### DATA FOR THE TASK ###

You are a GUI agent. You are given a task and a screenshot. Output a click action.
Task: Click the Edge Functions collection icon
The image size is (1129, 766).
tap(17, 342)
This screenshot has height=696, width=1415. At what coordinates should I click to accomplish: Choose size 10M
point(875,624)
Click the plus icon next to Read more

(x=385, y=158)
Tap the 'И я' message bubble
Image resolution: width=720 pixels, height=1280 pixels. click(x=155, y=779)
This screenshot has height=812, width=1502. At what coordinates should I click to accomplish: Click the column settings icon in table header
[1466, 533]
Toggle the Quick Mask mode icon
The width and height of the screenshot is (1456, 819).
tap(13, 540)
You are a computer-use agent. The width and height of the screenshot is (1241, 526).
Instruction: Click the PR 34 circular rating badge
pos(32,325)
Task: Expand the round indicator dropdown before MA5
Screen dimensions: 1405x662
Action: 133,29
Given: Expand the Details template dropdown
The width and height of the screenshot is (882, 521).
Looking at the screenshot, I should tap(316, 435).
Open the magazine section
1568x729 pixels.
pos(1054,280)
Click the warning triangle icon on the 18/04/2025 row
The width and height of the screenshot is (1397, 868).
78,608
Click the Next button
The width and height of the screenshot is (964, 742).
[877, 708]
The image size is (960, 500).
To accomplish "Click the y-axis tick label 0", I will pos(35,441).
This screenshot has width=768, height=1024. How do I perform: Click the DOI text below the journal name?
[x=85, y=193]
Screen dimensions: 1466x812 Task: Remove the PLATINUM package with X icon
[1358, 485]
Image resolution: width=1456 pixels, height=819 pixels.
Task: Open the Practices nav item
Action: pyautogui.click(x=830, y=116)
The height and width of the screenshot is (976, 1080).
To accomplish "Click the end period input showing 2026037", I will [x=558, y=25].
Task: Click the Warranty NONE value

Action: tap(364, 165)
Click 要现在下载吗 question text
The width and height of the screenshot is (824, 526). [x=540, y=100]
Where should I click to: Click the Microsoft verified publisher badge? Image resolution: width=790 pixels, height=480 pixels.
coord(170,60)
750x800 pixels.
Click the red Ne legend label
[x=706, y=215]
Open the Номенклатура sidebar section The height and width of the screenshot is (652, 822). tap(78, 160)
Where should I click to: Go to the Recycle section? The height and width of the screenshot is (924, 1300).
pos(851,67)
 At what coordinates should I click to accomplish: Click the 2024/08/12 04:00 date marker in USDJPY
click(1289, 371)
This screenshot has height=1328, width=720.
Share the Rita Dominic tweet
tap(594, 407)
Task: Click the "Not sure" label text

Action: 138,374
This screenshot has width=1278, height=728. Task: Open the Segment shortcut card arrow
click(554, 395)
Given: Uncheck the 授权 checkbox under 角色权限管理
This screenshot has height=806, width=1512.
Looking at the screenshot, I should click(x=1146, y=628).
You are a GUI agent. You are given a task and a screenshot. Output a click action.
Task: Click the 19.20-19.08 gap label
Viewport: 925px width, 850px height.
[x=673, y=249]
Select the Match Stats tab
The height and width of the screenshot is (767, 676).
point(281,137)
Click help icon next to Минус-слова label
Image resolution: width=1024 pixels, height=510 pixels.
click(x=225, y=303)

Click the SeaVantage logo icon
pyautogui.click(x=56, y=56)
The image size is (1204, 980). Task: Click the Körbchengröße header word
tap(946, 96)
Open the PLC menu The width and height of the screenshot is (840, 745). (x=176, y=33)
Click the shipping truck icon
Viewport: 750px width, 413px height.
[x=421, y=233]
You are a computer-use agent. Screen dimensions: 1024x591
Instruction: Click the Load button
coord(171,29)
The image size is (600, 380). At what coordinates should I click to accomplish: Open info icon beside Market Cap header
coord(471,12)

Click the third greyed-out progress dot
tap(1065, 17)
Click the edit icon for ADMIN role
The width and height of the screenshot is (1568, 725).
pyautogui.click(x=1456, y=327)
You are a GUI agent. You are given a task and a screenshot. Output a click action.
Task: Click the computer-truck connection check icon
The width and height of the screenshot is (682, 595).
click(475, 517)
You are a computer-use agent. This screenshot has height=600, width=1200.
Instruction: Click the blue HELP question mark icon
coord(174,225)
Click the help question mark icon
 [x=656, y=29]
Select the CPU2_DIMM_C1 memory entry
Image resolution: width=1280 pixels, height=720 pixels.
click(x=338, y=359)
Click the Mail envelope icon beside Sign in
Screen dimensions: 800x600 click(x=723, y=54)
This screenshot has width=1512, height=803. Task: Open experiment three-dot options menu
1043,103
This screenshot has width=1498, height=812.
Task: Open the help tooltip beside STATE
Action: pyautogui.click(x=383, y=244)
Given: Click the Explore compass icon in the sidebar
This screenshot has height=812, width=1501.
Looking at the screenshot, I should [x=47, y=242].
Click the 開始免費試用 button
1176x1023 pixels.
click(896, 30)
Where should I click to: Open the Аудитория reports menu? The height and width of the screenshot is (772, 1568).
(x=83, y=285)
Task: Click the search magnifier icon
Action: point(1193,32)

###

## DO THIS:
Starting at the line that contains "Open the Номенклатура" and stopping after the line that contains "click(x=225, y=303)", reproduce the listing with each "label" changed to "caption" and nothing else altered.

## REPLY:
Open the Номенклатура sidebar section The height and width of the screenshot is (652, 822). tap(78, 160)
Where should I click to: Go to the Recycle section? The height and width of the screenshot is (924, 1300).
pos(851,67)
 At what coordinates should I click to accomplish: Click the 2024/08/12 04:00 date marker in USDJPY
click(1289, 371)
This screenshot has height=1328, width=720.
Share the Rita Dominic tweet
tap(594, 407)
Task: Click the "Not sure" caption text

Action: 138,374
This screenshot has width=1278, height=728. Task: Open the Segment shortcut card arrow
click(554, 395)
Given: Uncheck the 授权 checkbox under 角色权限管理
This screenshot has height=806, width=1512.
Looking at the screenshot, I should click(x=1146, y=628).
You are a GUI agent. You are given a task and a screenshot. Output a click action.
Task: Click the 19.20-19.08 gap caption
Viewport: 925px width, 850px height.
[x=673, y=249]
Select the Match Stats tab
The height and width of the screenshot is (767, 676).
point(281,137)
Click help icon next to Минус-слова caption
Image resolution: width=1024 pixels, height=510 pixels.
click(x=225, y=303)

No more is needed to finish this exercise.